Fireworks for sure
About 20 were in attendance, the usual motley collection of ignorant whiners and complainers — plus about seven on the podium.
Old business: “first we gotta vote on the new copier,” Business-Agent Frank Falzone (“Foul-ZONE”) said. “I’ll turn this over to Matt Shaw, who pursued it.”
“Yada-yada-yada ... $119 (or whatever) a month lease ... printer, fax machine, scanner, copier; the whole shebang ... yada-yada-yada.”
“What if we buy it outright?” someone shrieked.
“$6,000; and that doesn’t include a service-contract,” Matt said.
Finally a vote was taken. “Next we’ll discuss the proposed union-computer,” Frank said.
“Uh-ohhh...” I thought to myself. Fireworks for sure.
The copier passed. My old 282-News was “printed” on the union-copier — but that was Toshiba; the new one would be Canon. “We’re payin’ more per month for toner,” Matt said.
Next item of business: “Again, I’ll turn the discussion over to Matt Shaw,” Frank said. “He pursued the computer purchase too.”
Matt is apparently on the Executive Board of Local 282. He apparently did ‘pyooter installation for the Army, and does ‘pyooter-installations as a part-time job.
Again: “Yada-yada-yada-yada ... total cost of entire system; $8,025.”
A noisy wave of weeping and wailing and gnashing of teeth overswept the hall.
“The Chair recognizes Darryl.”
“I got a computer at Circuit-City and it didn’t cost no $8,000.”
“I got mine at Best Buy and it cost $1,000,” someone yelled.
“The Chair recognizes Ozzie.”
“I got a sister in Trenton, N.J.,” Ozzie bellowed, “and she has a PH-D in ‘pyooters!”
(Here we go....)
“She sets up ‘pyooters for the gumint,” he yelled. “You give me $450, and I can set you up!”
“Uh, sure,” I thought to myself. “...From the back of the faded blue Econoline in the old Tops parking-lot on Joseph Ave.”
Later, at home, my wife said 450 smackaroos would get a decent ‘pyooter; but only a ‘pyooter, not a complete system. And the ‘pyooter would be a desktop; not a laptop.

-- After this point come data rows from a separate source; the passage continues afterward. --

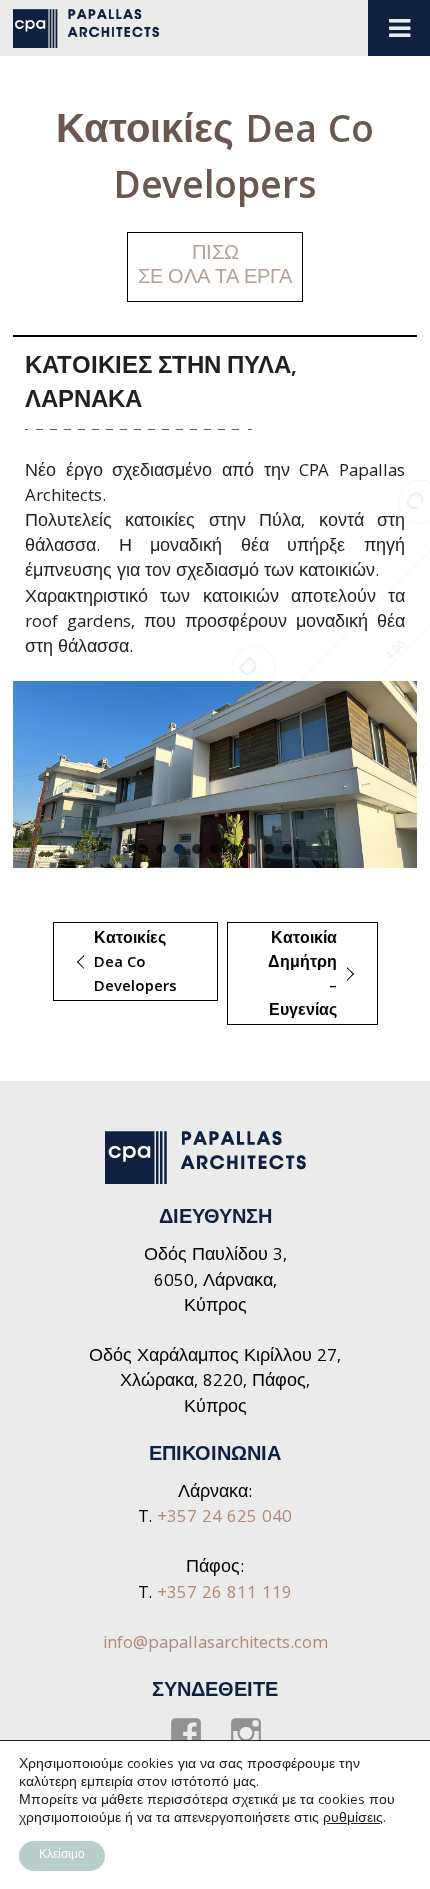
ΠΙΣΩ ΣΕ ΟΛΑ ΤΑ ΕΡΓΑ (215, 267)
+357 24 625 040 (224, 1518)
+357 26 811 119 (224, 1594)
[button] (143, 849)
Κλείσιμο (62, 1855)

Item-by-item Shaw ticked off the parts of the proposed system: two work stations, a server, battery standby, auto file backup, anti-virus, and about six applications, including the vaunted “MUMS” application, written for unions, that the Washington, D.C. central office wants all the locals to have. ($1,200 — half of which gets rebated by the central-office after four months’ use.)

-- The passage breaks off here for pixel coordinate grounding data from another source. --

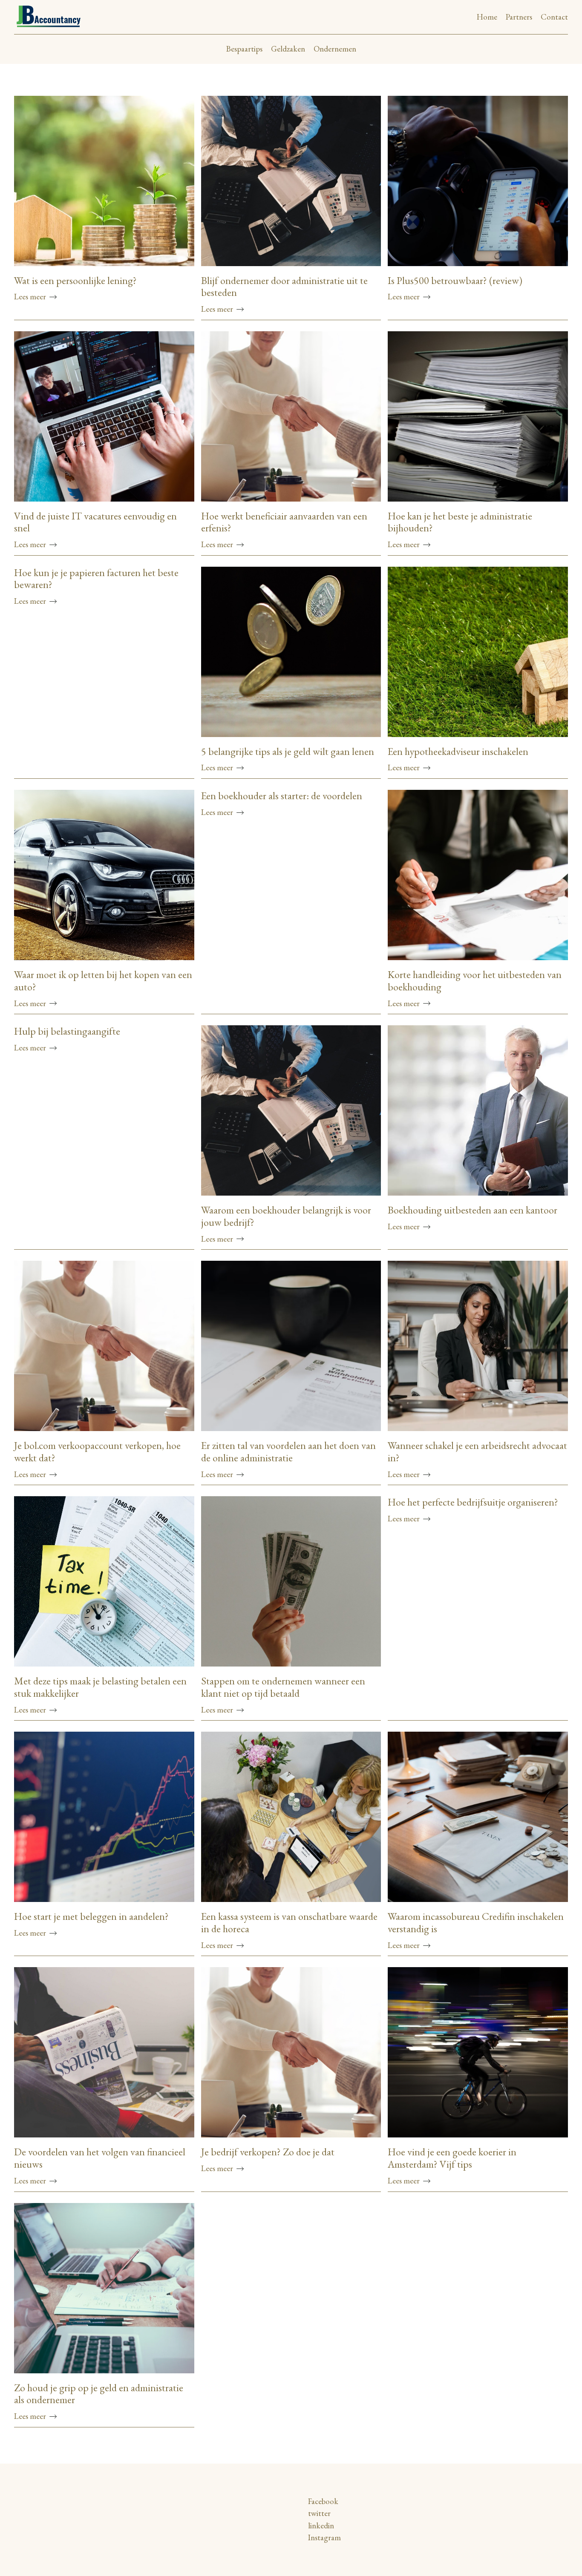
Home (487, 16)
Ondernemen (335, 48)
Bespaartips (244, 48)
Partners (519, 16)
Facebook (323, 2501)
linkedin (321, 2525)
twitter (319, 2513)
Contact (554, 16)
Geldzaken (288, 48)
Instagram (324, 2537)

“What do we need a server for?” I asked.
“So people outside can access our files. Ya won’t need to be in the office.”
“I don’t think ya need a server for that,” I said.

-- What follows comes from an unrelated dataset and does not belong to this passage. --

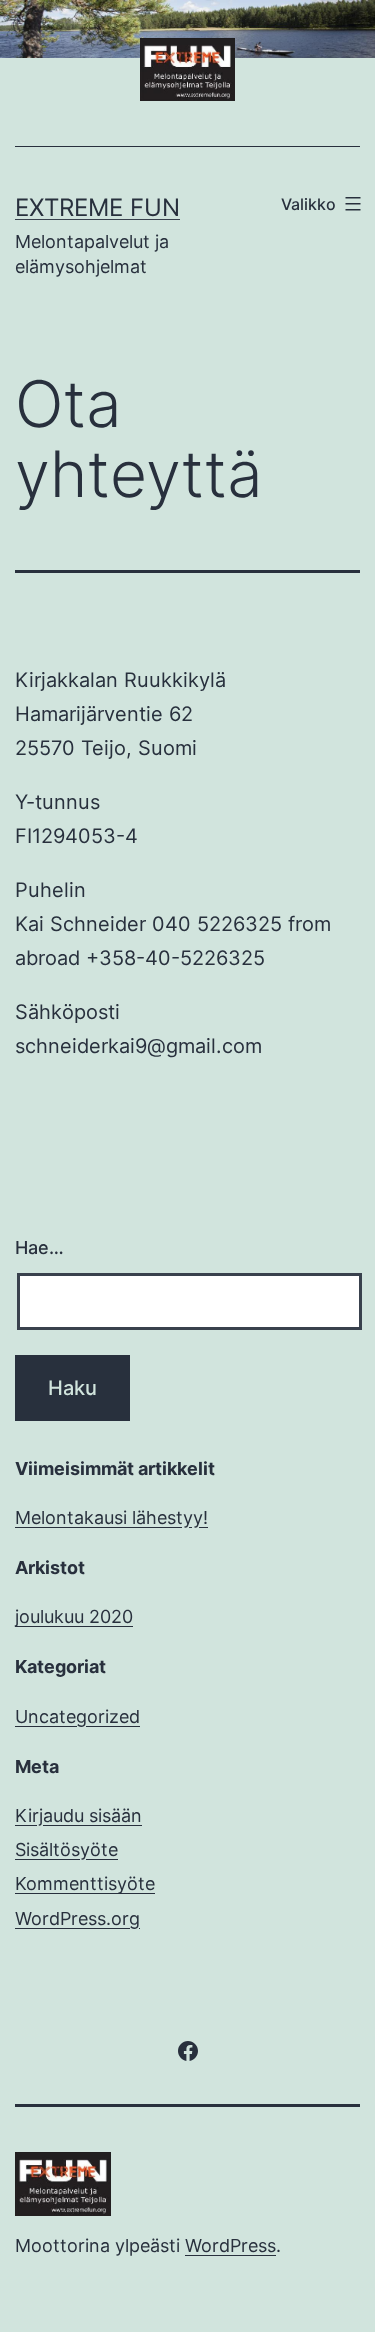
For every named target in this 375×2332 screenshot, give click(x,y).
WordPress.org (77, 1918)
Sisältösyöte (66, 1849)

“How many ‘pyooters does our Union currently have?” someone asked.
“Currently none,” Frank said.
“I see two ‘pyooters on the podium,” someone said.
“Yep,” Frank said. “This one’s Blocchi’s (John “BLOCK-eee” — the Recording Secretary), and that one down there is Matt’s.”
“So that’s two right there, and Joe (Carey; the Union-Prez) also has his own.”
“Wait a minute!” Frank bellowed. “My kids at home let me play with their’s occasionally.”
“The cost of this system is two seven-dollar assessments per member,” said Matt. “We pay way more than that for arbitrations. I got bids clear up to $12,000.”
“So what did the Executive-Board think?”
“Unanimous,” said Frank.
“What about other locals in New York state? What about Syracuse? What about Buffalo?”
“I don’t know about those two,” Frank said; “but Albany has MUMS, and they wish they had gotten it sooner.”
The proposed ‘pyooter-system crashed mightily in flames.
“Will all in favor of purchasing the proposed system please raise their hands?”
No hands.
“Will all opposed to purchasing the proposed system please raise their hands?”
A forest of hands shot up. (Raise both hands to be counted twice!)
“You guys want a computer? Ya can’t even get us a bylaws-book.”
“With a ‘pyooter we could easily print a bylaws-book.”